Como é sua relação com o Rio de Janeiro? Eu relaciono sua música muito com o RJ, sei lá, o lado mais “ensolarado” do RJ, desde o acabou la tequila, seus discos solo, os discos que você produziu do Los Hermanos, o +2, a Orquestra Imperial etc. E queria saber se os rumos que a cidade tomou hoje influenciou algo na sua e na música que é feita aí na sua opinião.
O Rio sempre foi violento, sempre teve péssimos governos, eu amo o Rio com todos os seus problemas e todas suas soluções, o Rio me influencia sempre, a música, o futurismo , a natureza. O que me dá vergonha do Rio é exportar para os outros estados a ignorância política, a ignorância religiosa, digo isso sem ataque aos evangélicos,
a bancada política evangélica eu não gosto mas adoro os evangélicos e acho que eles salvam a música aqui no rio, a quantidade de músicos de altíssimo nível vindos das igrejas hoje me dá muita alegria. Eu pessoalmente tenho mais admiração religiosa pelo candomblé, mas admiro muito a música das igrejas evangélicas.
Outra caso curioso pra mim foi a trilha que você fez pro anime “Michiko & Hatchin”, como rolou esse convite? Você é fã de animes/mangás?
Sempre gostei de games, de mangás e de animes. Fui fazer um show no Japão e fui convidado a fazer essa trilha, foi um trabalho intenso e maravilhoso, compus 64 temas, um ano de trabalho.Tem temas ali com 20 pessoas tocando, arranjos, big band, tem Wilson das Neves, Aurea Martins, B Negão, Moreno, Ritchie cantando cançoes originais, a trilha saiu em 2 cd’s no japao.
Eu sou um grande fã do Miranda e gosto muito de ver entrevistas dele no youtube até hoje, sempre aprendo muito, e sei que vocês sempre foram muito amigos, inclusive com ele produzindo o som do
primeiro disco do Acabou La Tequila. Tem alguma história com ele ou algum aprendizado que ele te passou que poderia contar aqui?
Foi um dos meus maiores amigos e me pego pensando nele quase todos os dias, uma tremenda falta ele faz. Com ele só aprendi, em todos os meus discos ele foi a primeira pessoa a escutar e me dar opiniões sobre tudo, inclusive a ordem final dos meus dois últimos discos foi feita por ele.
Já vi ele consertar um arranjo no estúdio enquanto dormia, ele roncava alto, de repente acordou falou “bateria faz isso, baixo faz isso, guitarra faz isso, teclado só entra lá na frente…” e de repente tudo certo, um gênio.
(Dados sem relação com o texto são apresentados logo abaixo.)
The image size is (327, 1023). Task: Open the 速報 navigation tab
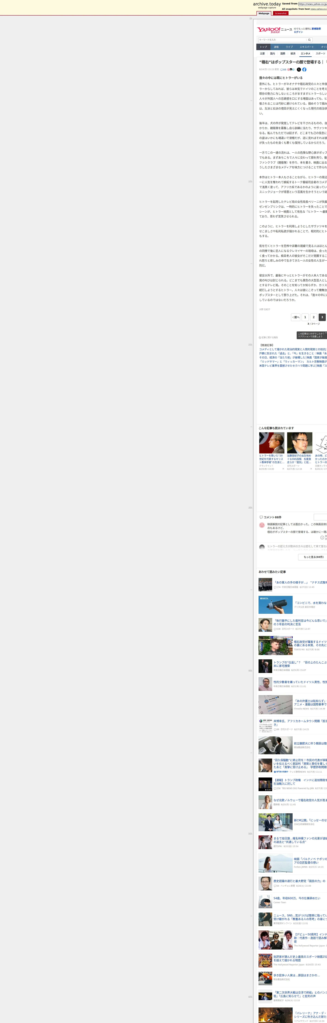click(x=276, y=47)
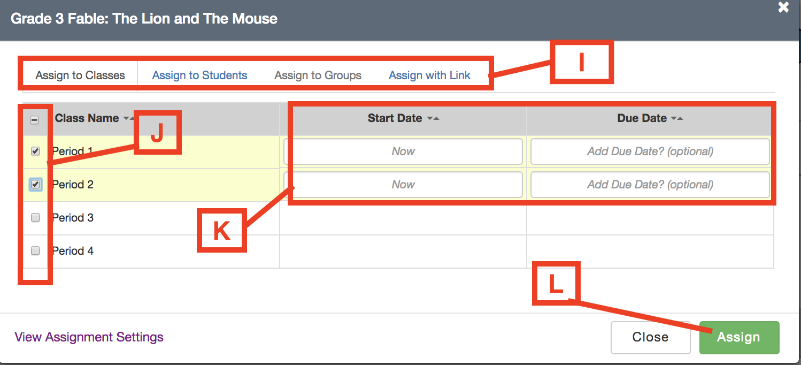Check the Period 3 checkbox
The image size is (801, 365).
point(36,218)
Uma das pessoas mais inteligentes que eu conheci.
Para terminar, aos aspirantes da produção musical atuais, você teria alguma dica pra quem tá começando nesse mundo?
Eu acho que não importa o equipamento, o que interessa é o que você faz com ele, se foi feito num laptop
tudo e ficou bom isso que importa. Se foi feito num telefone, mas a música é incrível, isso que importa. A ideia vale mais que o equipamento. O importante é saber ouvir. Ouvir e tentar entender. O acesso ao conhecimento no mundo hoje é infinito só não aprende quem não quer, é só saber aprender.